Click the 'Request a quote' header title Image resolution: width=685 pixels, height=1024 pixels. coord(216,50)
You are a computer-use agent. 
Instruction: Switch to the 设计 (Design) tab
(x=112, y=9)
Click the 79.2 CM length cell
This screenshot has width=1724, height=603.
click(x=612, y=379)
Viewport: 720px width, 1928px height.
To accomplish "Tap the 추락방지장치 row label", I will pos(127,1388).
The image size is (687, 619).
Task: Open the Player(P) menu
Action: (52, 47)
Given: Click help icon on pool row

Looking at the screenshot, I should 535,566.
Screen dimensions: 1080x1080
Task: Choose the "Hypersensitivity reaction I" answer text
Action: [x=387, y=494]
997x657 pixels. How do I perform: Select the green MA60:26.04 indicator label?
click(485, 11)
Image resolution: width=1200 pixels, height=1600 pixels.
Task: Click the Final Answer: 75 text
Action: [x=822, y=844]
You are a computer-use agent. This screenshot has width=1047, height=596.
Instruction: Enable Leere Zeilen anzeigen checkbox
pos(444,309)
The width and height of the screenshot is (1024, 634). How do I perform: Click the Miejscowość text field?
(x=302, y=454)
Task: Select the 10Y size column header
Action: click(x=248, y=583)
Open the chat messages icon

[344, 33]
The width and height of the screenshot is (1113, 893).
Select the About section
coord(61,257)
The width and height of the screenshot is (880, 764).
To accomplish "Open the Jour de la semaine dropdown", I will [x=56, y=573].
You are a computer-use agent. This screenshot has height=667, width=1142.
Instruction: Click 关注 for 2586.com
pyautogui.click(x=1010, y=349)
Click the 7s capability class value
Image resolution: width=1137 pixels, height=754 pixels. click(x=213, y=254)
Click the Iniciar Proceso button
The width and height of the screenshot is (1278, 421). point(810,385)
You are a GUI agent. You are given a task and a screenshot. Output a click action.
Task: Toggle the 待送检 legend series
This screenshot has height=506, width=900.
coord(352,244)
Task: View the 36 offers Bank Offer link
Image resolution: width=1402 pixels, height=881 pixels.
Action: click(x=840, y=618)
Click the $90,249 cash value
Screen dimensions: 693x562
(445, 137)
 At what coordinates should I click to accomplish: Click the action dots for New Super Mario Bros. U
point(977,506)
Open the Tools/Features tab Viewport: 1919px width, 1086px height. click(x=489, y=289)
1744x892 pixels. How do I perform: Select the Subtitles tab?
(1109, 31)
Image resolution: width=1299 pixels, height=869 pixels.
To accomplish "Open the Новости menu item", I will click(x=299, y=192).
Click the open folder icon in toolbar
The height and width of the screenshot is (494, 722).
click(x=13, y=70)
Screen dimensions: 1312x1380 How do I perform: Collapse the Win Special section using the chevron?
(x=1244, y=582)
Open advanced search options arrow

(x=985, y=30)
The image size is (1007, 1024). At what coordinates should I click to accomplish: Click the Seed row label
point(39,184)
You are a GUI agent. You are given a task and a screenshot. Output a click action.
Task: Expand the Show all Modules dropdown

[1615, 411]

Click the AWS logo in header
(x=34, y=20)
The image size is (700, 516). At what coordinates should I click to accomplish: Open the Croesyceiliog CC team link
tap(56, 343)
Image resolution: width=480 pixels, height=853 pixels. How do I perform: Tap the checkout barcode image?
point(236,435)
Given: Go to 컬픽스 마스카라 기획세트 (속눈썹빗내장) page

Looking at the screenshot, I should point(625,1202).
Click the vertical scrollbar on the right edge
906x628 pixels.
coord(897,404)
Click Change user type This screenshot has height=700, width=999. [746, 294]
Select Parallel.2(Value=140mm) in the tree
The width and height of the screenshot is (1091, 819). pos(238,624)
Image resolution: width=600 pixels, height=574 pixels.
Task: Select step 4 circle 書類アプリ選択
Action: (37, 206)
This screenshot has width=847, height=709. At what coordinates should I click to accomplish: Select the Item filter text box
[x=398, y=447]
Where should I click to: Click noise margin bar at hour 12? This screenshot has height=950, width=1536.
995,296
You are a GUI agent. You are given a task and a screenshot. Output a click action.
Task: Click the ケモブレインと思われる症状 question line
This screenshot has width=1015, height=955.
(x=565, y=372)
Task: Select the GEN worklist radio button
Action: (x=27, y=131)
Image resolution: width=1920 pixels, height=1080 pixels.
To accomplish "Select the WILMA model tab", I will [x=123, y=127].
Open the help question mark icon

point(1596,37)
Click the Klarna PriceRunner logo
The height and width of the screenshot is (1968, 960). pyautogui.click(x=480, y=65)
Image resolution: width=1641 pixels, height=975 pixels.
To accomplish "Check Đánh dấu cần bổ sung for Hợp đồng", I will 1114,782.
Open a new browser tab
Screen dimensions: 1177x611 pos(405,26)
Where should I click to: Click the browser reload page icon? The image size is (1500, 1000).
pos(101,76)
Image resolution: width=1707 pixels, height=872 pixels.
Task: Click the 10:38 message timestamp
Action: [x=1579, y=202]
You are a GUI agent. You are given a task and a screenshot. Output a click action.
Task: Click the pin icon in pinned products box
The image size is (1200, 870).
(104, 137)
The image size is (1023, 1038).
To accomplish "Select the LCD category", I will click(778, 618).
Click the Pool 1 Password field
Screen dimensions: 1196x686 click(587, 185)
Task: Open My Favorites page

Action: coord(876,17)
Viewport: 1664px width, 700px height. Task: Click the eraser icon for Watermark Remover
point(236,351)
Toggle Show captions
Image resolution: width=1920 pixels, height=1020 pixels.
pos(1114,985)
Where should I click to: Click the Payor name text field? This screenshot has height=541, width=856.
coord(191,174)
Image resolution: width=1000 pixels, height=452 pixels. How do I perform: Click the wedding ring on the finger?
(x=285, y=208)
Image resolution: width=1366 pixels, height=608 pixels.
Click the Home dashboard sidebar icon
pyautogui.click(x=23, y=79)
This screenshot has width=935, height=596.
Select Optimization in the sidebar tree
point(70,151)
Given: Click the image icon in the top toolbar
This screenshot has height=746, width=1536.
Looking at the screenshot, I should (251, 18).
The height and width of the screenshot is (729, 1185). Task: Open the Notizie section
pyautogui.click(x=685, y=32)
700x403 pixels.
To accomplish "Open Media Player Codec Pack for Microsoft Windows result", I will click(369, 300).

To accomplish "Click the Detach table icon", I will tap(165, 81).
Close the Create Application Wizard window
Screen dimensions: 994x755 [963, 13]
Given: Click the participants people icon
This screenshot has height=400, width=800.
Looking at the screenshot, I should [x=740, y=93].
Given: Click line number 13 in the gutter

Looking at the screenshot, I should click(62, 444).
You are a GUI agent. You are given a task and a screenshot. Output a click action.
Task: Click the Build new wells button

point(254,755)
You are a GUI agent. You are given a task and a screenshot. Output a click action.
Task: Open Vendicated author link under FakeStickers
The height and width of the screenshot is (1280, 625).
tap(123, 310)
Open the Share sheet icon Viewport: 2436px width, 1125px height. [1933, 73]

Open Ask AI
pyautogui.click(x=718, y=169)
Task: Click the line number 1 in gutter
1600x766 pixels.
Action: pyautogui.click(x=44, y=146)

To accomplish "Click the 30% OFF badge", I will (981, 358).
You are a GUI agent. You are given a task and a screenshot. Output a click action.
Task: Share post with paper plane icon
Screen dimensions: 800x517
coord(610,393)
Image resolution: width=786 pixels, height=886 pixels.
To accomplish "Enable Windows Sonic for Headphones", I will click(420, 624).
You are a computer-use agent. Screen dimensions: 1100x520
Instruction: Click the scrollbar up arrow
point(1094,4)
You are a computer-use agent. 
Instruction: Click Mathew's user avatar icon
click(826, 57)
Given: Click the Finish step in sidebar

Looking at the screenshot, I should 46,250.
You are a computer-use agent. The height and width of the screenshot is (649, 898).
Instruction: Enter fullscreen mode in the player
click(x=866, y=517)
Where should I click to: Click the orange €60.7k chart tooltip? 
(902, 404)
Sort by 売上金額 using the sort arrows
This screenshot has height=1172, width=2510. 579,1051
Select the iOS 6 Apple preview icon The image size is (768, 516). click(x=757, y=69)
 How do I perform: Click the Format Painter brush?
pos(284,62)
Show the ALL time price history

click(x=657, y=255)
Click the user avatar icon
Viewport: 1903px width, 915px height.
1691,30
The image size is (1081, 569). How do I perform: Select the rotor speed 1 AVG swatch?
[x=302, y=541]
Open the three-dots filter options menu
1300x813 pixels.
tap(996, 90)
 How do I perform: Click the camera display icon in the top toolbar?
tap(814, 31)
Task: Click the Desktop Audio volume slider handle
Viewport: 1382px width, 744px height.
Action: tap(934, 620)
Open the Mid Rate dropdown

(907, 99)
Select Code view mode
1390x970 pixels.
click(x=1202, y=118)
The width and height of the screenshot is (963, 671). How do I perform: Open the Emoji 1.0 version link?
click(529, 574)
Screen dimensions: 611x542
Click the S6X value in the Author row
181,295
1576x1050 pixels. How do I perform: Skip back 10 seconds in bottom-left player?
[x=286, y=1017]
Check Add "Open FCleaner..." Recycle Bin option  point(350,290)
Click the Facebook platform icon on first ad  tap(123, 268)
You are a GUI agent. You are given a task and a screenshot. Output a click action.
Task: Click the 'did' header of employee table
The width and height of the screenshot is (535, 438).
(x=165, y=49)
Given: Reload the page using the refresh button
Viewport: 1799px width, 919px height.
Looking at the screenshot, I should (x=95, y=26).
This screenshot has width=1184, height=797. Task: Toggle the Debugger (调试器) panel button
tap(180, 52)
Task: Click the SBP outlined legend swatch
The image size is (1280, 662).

» **EXERCISE BRIEF**
Looking at the data above, write out exactly the lines that start at the one containing "Recycle Bin option" and end at the one containing "Given: Reload the"; include both and nothing beyond.

» **YOUR RESPONSE**
Check Add "Open FCleaner..." Recycle Bin option  point(350,290)
Click the Facebook platform icon on first ad  tap(123, 268)
You are a GUI agent. You are given a task and a screenshot. Output a click action.
Task: Click the 'did' header of employee table
The width and height of the screenshot is (535, 438).
(x=165, y=49)
Given: Reload the page using the refresh button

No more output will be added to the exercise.